### REQUIREMENT
With no edits of any kind, print each record that follows.

### Dataset entries
_____

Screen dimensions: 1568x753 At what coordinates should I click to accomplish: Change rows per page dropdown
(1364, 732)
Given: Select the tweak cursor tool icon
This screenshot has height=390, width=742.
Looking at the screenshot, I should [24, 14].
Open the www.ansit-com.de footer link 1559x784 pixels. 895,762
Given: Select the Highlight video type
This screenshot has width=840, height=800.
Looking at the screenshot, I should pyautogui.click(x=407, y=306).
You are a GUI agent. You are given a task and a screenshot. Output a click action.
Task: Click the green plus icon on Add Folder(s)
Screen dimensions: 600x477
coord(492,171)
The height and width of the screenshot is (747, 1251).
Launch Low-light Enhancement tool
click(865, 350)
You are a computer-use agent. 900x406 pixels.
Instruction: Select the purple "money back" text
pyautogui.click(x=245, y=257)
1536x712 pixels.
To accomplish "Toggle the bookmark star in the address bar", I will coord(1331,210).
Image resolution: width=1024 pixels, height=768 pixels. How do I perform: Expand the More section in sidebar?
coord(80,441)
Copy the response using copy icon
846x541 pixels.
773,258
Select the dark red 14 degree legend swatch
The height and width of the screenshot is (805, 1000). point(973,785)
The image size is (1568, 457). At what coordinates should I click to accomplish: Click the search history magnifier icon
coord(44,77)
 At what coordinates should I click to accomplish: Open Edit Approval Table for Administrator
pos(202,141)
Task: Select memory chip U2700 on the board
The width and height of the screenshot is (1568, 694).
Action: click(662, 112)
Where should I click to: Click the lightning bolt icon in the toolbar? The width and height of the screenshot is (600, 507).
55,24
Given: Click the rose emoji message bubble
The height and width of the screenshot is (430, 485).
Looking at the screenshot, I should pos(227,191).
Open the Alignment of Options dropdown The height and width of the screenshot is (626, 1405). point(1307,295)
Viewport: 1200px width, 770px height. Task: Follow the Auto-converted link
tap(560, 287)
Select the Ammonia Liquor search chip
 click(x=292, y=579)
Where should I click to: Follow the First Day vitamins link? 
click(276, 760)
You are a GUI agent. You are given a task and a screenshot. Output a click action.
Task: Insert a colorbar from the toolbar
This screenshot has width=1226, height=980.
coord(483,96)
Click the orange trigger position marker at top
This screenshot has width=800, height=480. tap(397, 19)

_____

### OUTPUT OF THE TASK
Screen dimensions: 1568x753 At what coordinates should I click to accomplish: Change rows per page dropdown
(1364, 732)
Given: Select the tweak cursor tool icon
This screenshot has height=390, width=742.
Looking at the screenshot, I should [24, 14].
Open the www.ansit-com.de footer link 1559x784 pixels. 895,762
Given: Select the Highlight video type
This screenshot has width=840, height=800.
Looking at the screenshot, I should pyautogui.click(x=407, y=306).
You are a GUI agent. You are given a task and a screenshot. Output a click action.
Task: Click the green plus icon on Add Folder(s)
Screen dimensions: 600x477
coord(492,171)
The height and width of the screenshot is (747, 1251).
Launch Low-light Enhancement tool
click(865, 350)
You are a computer-use agent. 900x406 pixels.
Instruction: Select the purple "money back" text
pyautogui.click(x=245, y=257)
1536x712 pixels.
To accomplish "Toggle the bookmark star in the address bar", I will coord(1331,210).
Image resolution: width=1024 pixels, height=768 pixels. How do I perform: Expand the More section in sidebar?
coord(80,441)
Copy the response using copy icon
846x541 pixels.
773,258
Select the dark red 14 degree legend swatch
The height and width of the screenshot is (805, 1000). point(973,785)
The image size is (1568, 457). At what coordinates should I click to accomplish: Click the search history magnifier icon
coord(44,77)
 At what coordinates should I click to accomplish: Open Edit Approval Table for Administrator
pos(202,141)
Task: Select memory chip U2700 on the board
The width and height of the screenshot is (1568, 694).
Action: click(662, 112)
Where should I click to: Click the lightning bolt icon in the toolbar? The width and height of the screenshot is (600, 507).
55,24
Given: Click the rose emoji message bubble
The height and width of the screenshot is (430, 485).
Looking at the screenshot, I should pos(227,191).
Open the Alignment of Options dropdown The height and width of the screenshot is (626, 1405). point(1307,295)
Viewport: 1200px width, 770px height. Task: Follow the Auto-converted link
tap(560, 287)
Select the Ammonia Liquor search chip
 click(x=292, y=579)
Where should I click to: Follow the First Day vitamins link? 
click(276, 760)
You are a GUI agent. You are given a task and a screenshot. Output a click action.
Task: Insert a colorbar from the toolbar
This screenshot has width=1226, height=980.
coord(483,96)
Click the orange trigger position marker at top
This screenshot has width=800, height=480. tap(397, 19)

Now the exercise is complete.